### EXERCISE PASSAGE
__________________________________________________

12th Treasurer of Iowa
- In office 1895–1901
- Governor: Francis M. Drake Leslie M. Shaw
- Preceded by: Byron A. Beeson
- Succeeded by: Gilbert S. Gilbertson

Personal details
- Born: October 20, 1844 Herriottsville, Pennsylvania
- Died: September 24, 1918 (aged 73) Des Moines, Iowa
- Party: Republican
- Spouse: Nellie M. Herriott

Military service
- Allegiance: United States
- Branch/service: U.S. Army (Union Army)
- Years of service: 1861–1864
- Unit: 1st Pennsylvania Cavalry Regiment
- Battles/wars: American Civil War

= John Herriott =

American politician and lawyer

John Herriott (October 20, 1844 – September 24, 1918) was an American politician and lawyer who served as a Lieutenant Governor from Iowa.

==Life==

Born in Herriottsville, Pennsylvania, in Allegheny County, Pennsylvania, Herriott served in the Union Army during the American Civil War as a member of the 1st Pennsylvania Cavalry Regiment and participated in the Battles of Fredericksburg and Gettysburg.

__________________________________________________

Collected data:

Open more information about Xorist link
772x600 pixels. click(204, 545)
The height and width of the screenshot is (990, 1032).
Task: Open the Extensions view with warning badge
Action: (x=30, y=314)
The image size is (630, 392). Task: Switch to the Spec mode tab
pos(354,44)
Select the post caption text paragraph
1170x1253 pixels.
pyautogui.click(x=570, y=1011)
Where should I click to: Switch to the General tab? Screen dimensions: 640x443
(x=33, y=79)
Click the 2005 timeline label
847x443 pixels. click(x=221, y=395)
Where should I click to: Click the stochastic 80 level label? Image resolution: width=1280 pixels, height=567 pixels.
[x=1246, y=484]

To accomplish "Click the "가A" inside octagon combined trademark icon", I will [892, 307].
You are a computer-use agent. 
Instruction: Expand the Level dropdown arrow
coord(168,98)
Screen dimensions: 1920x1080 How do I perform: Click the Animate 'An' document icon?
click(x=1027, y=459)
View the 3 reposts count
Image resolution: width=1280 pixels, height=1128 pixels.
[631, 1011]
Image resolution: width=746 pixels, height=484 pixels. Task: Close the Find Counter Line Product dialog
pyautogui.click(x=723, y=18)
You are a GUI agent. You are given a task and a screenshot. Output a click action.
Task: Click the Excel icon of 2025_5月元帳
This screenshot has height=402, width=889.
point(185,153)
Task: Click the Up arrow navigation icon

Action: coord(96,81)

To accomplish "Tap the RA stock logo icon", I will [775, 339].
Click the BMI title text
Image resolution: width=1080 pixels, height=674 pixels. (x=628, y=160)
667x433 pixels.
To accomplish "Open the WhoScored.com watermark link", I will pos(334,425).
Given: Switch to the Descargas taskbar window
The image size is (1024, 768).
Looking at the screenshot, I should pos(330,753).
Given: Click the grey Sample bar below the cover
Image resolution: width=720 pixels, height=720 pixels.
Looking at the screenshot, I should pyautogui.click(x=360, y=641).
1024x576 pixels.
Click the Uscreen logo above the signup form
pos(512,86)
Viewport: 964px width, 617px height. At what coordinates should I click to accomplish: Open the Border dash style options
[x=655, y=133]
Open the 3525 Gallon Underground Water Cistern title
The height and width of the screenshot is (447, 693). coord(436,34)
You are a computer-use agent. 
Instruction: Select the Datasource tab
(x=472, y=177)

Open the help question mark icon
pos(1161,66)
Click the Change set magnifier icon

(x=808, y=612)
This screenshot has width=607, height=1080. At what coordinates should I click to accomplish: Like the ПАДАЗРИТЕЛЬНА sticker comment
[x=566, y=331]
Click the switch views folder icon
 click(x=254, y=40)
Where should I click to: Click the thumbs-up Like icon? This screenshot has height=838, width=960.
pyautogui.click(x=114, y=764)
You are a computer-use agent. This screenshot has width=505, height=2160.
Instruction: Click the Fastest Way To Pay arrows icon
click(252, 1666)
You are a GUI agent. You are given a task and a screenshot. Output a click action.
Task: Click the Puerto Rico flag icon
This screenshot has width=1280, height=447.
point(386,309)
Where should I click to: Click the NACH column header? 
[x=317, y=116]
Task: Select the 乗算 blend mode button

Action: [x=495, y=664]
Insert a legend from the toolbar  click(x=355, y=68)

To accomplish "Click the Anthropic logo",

__________________________________________________

### WHAT TO DO
Reproduce everything from "Personal details" down to "Army (Union Army)" in the John Herriott passage, word for word.

### RESPONSE
Personal details
- Born: October 20, 1844 Herriottsville, Pennsylvania
- Died: September 24, 1918 (aged 73) Des Moines, Iowa
- Party: Republican
- Spouse: Nellie M. Herriott

Military service
- Allegiance: United States
- Branch/service: U.S. Army (Union Army)